New Generation of Chromatographic Packings and Columns for Determination of Biologically Active Compounds

Abstract

Analysis of biologically active substances is particularly important in the pharmaceutical and biomedical area. For separation of polar compounds or complex mixtures by normal (NP) or reversed phase liquid chromatography (RP-HPLC) and/or electromigration techniques, it is necessary to apply a new generation of packings and columns with strictly defined properties. It is connected to the definition of chromatographic behavior and determination of compounds that are described by its structure, as well as chemical and physical properties. One of the factors playing a predominant role in the separation process is the interaction between analyte and stationary phases. During recent years a large variety of stationary phases have become available and have been also applied in routine and research chromatographic separations. Bonded phases are in widespread use and popular because of the great number of available packing materials, allowing the solution of a scale of different separation problems.
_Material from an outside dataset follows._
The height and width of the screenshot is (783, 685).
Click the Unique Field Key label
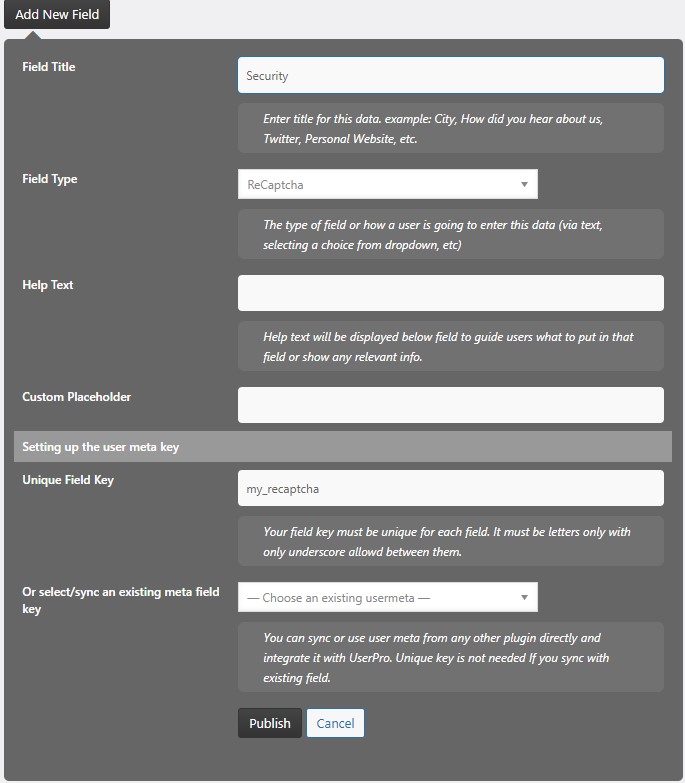(68, 480)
At the present time analytical methods cannot be restricted only to the so-called “black box.” To meet the requirements of modern analytical techniques, strong demands are put on further, deeper understanding of the essence of the separation process, among other things, on the basis of conclusions about interactions between solute and stationary phase surfaces. For surface characterization different physicochemical methods such as CP/MAS, NMR, FT IR, DCS, chromatography, etc., have been described. The resolution, as reflected by efficiency, selectivity, and retention patterns on these materials, has been demonstrated. The effect of structure of stationary phases on retention of a model series of test analytes has been proved and numerically expressed by means of the Quantitative Structure-Retention Relationship (QSSR). The main aim of this paper is to present possibilities of determining different biologically active compounds (e.g., vitamins, steroids, nucleosides, peptides) in complex chromatographic methods (sample preparation, final analysis, validation) using new generation of stationary phases, columns, and chips divides. Special attention is dedicated to the advantage of packing materials imitating natural membranes because of the possible examination of the interaction between drug membrane. They can permit to the design of new pharmaceuticals and observation of processes taking place on the border of phases without interfering in natural systems.